Each commissioner, having a four years' term of office, seems to be afflicted with the idea that he must do something. So he neglects all that the previous commisioner did, and does something himself, only to have his work neglected by the commissioner that succeeds him. In the south of Ninety-seventh street transverse road, one of the ideal meadow spaces of the world was turned by a recent park commissioner into a tennis court, the commissioner stating that he wished to have one of the finest tennis courts in the world. That sounds fine, but we lacked the park space, and to-day the finest tennis court in the world has no iron and no netting around it. Some day it is bound to be restored to the children and not left to the professionals. The whole incident is a piece of nonsense. In fact, the whole history of Central Park is one series of accidents, one series of bits of nonsense, occasioned entirely by the fact that a man thinks he has to do something, though he knows nothing at all about the subject or about the history of the park.

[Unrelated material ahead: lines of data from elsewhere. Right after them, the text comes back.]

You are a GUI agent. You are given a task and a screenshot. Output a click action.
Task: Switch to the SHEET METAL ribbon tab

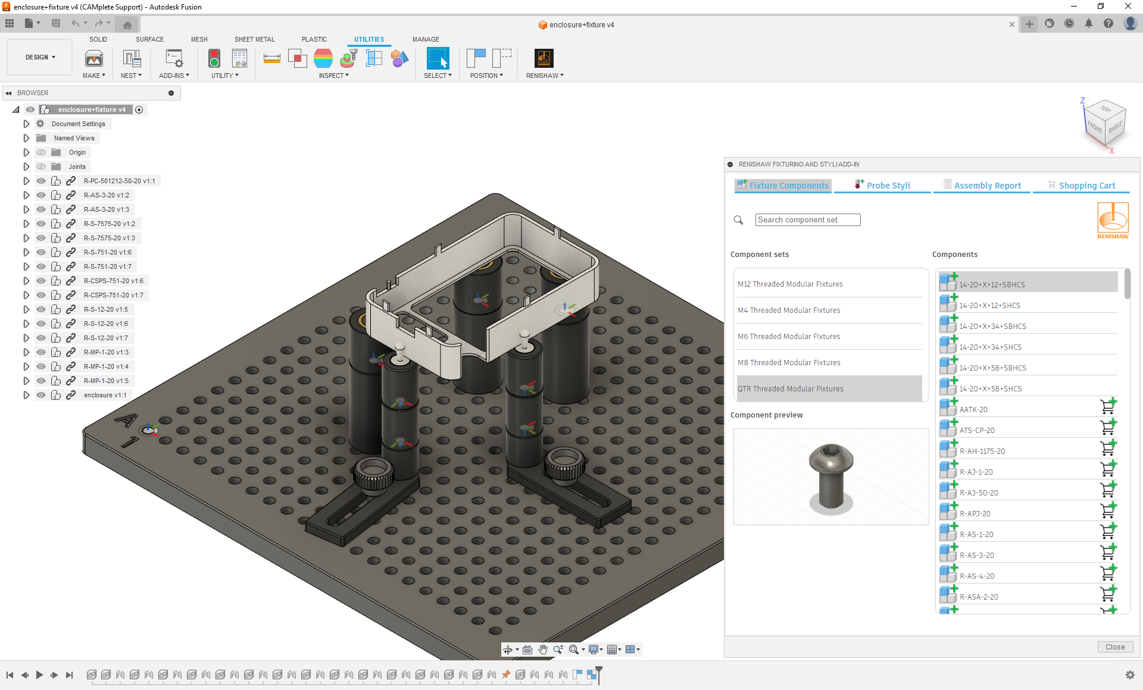[254, 39]
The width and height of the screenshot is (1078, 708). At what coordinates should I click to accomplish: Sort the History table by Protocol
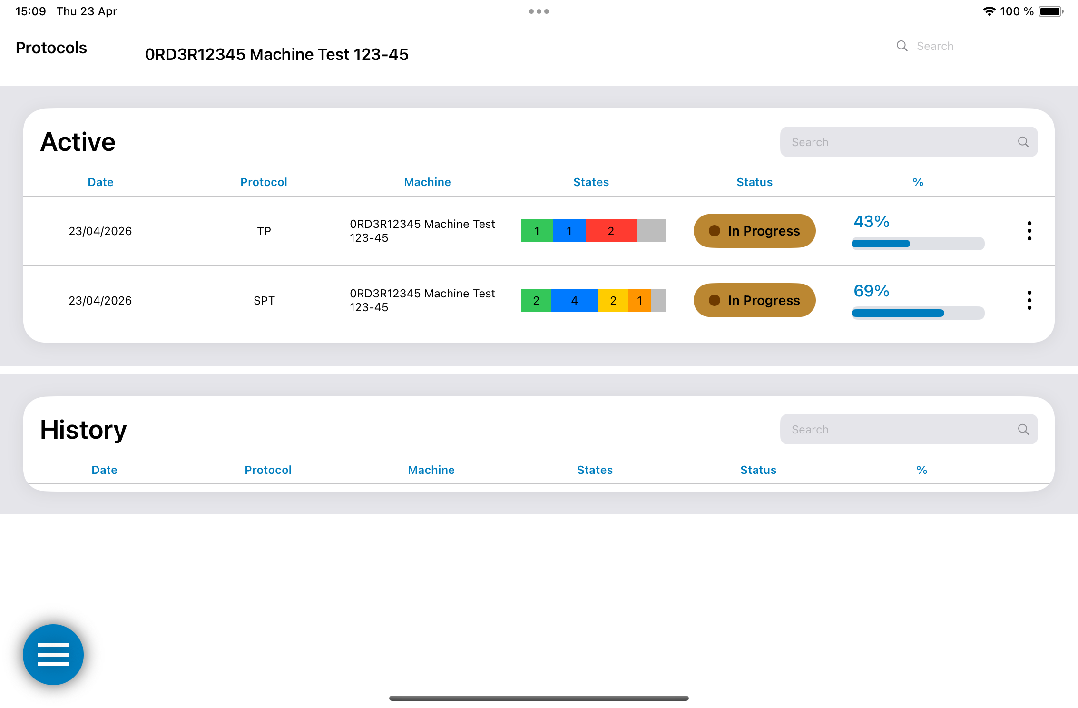[268, 470]
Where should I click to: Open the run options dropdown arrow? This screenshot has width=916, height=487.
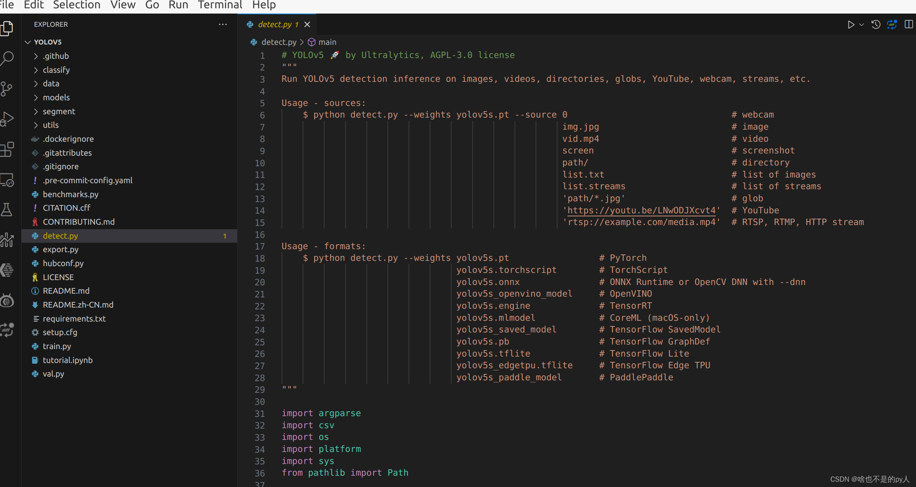(861, 25)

This state of affairs cannot be corrected unless you get the idea that the park system is a sequential affair. The condition is not going to be remedied by changing this and changing that. But if you establish an idea that the thing is a permanent arrangement, then you may bring up your argument as to why this or that should be done. It is all very well to talk about the park being used for the people. In 1862, according to actual count, ten million people entered the park; in 1872, nearly eleven million. It is perfectly reasonable to suppose that at least twenty million people a year enter the park now. Therefore to talk about a certain set of boys playing baseball in there and that being the people, in the face of twenty million visitors a year, is simply talking nonsense under fancy names and under a sort of catch-word phrases. I am just as much one of the people as though I were a boy playing baseball.

Of all things that men create, the most permanent is a park, because everything else that man makes is made of material that disintegrates with time, but a park renews itself every day. Stick to your plan, then; develop that plan, and you have the most permanent thing in the world. Olmsted and Vaux in planning Central Park looked far into the future. If we had listened to them at that time, we should now have had this park

extending from the Palisades right through across the Fifty-ninth street bridge straight down to the ocean.

All these facts that I tell you are down in records. Those records should be brought out and correlated, so that whenever a commissioner goes into office, if he wants any information, all that is necessary is to look at the records. A consistent and progressive administration would thus be made possible.